Armine Yalnizyan’s Blog Posts

Armine Yalnizyan is a Senior Economist with the Canadian Centre for Policy Alternatives (http://www.policyalternatives.ca).

Polozogistics: Nine Thoughts About the Choice of the New Bank of Canada Governor

May 3rd, 2013 · Armine Yalnizyan · No Comments · Economy & Economic Indicators, Employment and Labour, Household Debt, Income Inequality, International Trade and Investment

 

1. He’s Number Two: Stephen Poloz was widely acknowledged in economic and political circles as the second-best choice for the top job at the Bank of Canada. So the surprise was not that he was chosen. The surprise was, Why Not Tiff Macklem? Will someone please find out and tell the rest of us?

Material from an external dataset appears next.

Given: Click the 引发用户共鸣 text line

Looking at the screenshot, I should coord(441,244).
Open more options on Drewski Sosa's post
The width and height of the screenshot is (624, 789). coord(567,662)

2. Doctrinaire [or not?] on Inflation Targeting: He thinks it’s “sacrosanct.” Having studied with monetary policy guru David Laidler at the University of Western Ontario, and been part of the Bank of Canada team that brought inflation targeting to a neighbourhood near you, he got the religion all right. Believers are more inclined to see a “rising inflation” problem that isn’t there. The hazard: Pulling the rising-interest-rate trigger too soon and choking off recovery.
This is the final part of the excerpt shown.